Highly recommended for Heinlein fans and for anyone else who enjoys tales of personal survival, unknown planets, and youthful determination. For those who have not previously read this series, the initial volume is The Rocketship Galileo .
-Arthur W. Jordin
Top reviews from other countries
Though a thin book and read within a long-enough train ride (took me from Deggendorf to Mainz, about 5 hours, to read) and probably aimed at a younger audience it features characteristic ideas of RAH: that die trying is better than being a live louse, that leadership IS important in groups of any kind (sometimes being the reason for an accusation as a "fascist", vide Starship Troopers), that man can prevail in any environment, that man should be able to carry with him all the basic achievements of the race and not specialize like an insect, and other basic Heinlein themes.

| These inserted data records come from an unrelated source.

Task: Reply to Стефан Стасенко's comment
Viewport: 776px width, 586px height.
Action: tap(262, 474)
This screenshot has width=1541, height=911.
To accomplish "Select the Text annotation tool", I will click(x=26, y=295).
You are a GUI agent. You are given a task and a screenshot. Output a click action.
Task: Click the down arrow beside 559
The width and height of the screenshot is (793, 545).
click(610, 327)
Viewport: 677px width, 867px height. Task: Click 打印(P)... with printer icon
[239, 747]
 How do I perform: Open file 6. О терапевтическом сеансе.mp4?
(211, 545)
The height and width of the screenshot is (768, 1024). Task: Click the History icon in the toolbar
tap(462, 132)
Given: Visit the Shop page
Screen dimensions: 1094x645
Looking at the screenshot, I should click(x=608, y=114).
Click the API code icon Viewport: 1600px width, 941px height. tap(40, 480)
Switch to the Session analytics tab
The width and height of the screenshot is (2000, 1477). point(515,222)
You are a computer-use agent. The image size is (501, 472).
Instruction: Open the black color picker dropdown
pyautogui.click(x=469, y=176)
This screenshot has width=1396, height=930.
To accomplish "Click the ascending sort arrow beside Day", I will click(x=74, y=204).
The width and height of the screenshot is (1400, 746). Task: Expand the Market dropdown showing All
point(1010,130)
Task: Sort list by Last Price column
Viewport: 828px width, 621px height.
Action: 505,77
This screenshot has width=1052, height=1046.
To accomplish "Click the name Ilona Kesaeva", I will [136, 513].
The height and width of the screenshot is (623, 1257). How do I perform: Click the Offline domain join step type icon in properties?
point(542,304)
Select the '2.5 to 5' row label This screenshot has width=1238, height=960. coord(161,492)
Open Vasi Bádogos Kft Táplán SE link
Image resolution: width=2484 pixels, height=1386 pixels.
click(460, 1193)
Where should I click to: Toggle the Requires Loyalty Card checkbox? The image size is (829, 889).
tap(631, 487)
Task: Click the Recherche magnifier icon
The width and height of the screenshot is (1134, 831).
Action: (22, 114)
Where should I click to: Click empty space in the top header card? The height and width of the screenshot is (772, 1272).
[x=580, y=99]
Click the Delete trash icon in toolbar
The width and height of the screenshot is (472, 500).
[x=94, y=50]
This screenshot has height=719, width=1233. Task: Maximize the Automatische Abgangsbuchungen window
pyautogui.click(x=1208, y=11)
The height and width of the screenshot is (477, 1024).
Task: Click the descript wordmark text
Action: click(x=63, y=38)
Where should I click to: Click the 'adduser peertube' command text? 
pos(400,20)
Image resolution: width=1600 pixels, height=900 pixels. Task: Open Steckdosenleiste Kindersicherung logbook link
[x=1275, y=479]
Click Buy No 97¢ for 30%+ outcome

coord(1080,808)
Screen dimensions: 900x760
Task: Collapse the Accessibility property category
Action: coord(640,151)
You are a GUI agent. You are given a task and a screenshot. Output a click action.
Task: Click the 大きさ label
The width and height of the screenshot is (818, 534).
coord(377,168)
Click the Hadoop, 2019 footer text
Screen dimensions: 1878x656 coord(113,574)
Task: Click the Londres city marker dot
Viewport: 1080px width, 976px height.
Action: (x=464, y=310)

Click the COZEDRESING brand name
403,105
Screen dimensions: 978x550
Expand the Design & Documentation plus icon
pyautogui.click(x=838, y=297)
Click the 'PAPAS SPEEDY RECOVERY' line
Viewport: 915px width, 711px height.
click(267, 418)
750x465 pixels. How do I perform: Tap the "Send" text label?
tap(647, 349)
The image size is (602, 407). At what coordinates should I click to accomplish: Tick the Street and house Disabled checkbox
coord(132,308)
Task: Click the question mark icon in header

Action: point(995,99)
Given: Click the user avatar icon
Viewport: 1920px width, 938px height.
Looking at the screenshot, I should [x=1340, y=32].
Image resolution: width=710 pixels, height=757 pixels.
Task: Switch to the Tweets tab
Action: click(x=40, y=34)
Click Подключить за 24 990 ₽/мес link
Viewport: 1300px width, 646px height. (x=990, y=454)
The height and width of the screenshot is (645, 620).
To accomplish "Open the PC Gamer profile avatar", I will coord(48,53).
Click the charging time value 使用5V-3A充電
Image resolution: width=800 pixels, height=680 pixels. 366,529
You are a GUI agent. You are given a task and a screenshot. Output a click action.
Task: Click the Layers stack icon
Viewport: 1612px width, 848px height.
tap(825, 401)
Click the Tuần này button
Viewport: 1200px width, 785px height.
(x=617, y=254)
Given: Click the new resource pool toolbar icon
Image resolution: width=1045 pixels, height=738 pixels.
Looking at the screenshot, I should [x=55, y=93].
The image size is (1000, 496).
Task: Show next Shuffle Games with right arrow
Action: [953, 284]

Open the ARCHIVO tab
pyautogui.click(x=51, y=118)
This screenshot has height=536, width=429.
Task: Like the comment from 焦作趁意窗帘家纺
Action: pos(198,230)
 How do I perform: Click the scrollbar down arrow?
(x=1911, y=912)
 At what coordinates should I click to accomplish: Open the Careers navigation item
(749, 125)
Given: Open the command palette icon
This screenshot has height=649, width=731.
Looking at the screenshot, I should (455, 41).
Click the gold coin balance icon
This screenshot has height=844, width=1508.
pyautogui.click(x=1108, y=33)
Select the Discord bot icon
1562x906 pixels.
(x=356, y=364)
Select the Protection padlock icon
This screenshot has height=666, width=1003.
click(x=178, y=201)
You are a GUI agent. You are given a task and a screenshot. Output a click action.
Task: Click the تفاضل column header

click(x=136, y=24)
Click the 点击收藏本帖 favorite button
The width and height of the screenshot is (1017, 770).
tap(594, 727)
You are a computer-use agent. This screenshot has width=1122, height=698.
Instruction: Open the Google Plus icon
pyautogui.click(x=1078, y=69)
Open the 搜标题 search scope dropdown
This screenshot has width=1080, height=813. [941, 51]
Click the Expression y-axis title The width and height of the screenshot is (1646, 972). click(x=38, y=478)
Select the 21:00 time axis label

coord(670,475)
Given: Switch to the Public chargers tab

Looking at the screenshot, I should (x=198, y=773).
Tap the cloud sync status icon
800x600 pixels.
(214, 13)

I am still puzzled, though, that in my view there seem to be two diferent Heinleins: the one that wrote wonderful SciFi like Starship Troopers, Red Planet, Double Star, Star Beast, Time for the Stars, Between Planets, Tunnel in the Sky and the like, and the other (older?) that wrote novels like Friday, all the Lazarus Long things, Job an so on - novels that most people seem to like, but I don`t, that to me seem to carry quite a different, not so serious tone. I still wonder where the literary transition from Heinlein A to Heinlein B is. But maybe I
simply do not know enough about RAH.
Anyway Tunnel in te Sky is a fine read, in my view.